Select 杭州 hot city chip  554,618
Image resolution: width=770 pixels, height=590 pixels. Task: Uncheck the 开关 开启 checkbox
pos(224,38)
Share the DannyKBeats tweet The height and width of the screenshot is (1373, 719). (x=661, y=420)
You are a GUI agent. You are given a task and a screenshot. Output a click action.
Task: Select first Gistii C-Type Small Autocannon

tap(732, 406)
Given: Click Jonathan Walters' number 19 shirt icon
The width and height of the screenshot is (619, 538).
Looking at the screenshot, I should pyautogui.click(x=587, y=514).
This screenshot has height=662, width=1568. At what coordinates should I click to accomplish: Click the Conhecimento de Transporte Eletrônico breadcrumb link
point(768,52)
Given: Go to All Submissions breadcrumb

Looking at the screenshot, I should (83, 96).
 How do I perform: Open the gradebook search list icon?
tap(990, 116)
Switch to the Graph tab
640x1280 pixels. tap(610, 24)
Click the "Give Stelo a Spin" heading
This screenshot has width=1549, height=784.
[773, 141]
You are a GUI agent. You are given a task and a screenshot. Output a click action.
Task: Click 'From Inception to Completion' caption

◆ **Exercise requirements**:
Nothing should be omitted or altered. Retype the records exactly.

◆ **Solved problem**:
Select 杭州 hot city chip  554,618
Image resolution: width=770 pixels, height=590 pixels. Task: Uncheck the 开关 开启 checkbox
pos(224,38)
Share the DannyKBeats tweet The height and width of the screenshot is (1373, 719). (x=661, y=420)
You are a GUI agent. You are given a task and a screenshot. Output a click action.
Task: Select first Gistii C-Type Small Autocannon

tap(732, 406)
Given: Click Jonathan Walters' number 19 shirt icon
The width and height of the screenshot is (619, 538).
Looking at the screenshot, I should pyautogui.click(x=587, y=514).
This screenshot has height=662, width=1568. At what coordinates should I click to accomplish: Click the Conhecimento de Transporte Eletrônico breadcrumb link
point(768,52)
Given: Go to All Submissions breadcrumb

Looking at the screenshot, I should (83, 96).
 How do I perform: Open the gradebook search list icon?
tap(990, 116)
Switch to the Graph tab
640x1280 pixels. tap(610, 24)
Click the "Give Stelo a Spin" heading
This screenshot has width=1549, height=784.
[773, 141]
You are a GUI agent. You are given a task and a screenshot. Output a click action.
Task: Click 'From Inception to Completion' caption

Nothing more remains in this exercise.